→ Problem to solve: Please output exactly the part of the records below that opens with the line containing "Image resolution: width=425" and closes with the line containing "327x219 pixels.", both lines included, and nothing else.

→ Data for this exercise:
------------------------------------------------------------

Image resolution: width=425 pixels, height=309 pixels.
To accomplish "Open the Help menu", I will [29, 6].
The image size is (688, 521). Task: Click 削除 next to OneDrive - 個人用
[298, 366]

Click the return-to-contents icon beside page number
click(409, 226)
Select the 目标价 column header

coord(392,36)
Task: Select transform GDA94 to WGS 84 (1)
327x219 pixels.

------------------------------------------------------------

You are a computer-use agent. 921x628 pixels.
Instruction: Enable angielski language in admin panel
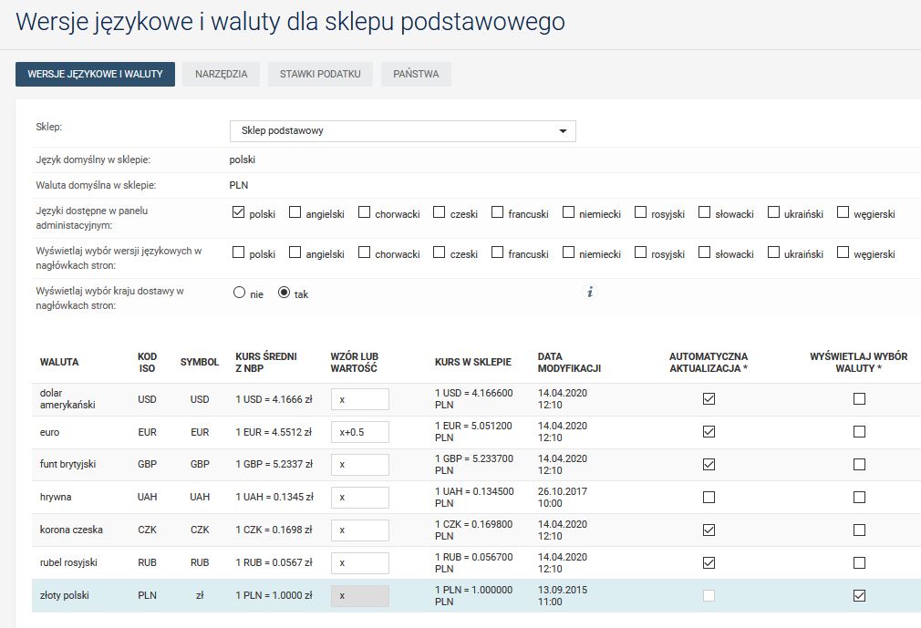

------------------------------------------------------------

→ Expected output:
Image resolution: width=425 pixels, height=309 pixels.
To accomplish "Open the Help menu", I will [29, 6].
The image size is (688, 521). Task: Click 削除 next to OneDrive - 個人用
[298, 366]

Click the return-to-contents icon beside page number
click(409, 226)
Select the 目标价 column header

coord(392,36)
Task: Select transform GDA94 to WGS 84 (1)
327x219 pixels.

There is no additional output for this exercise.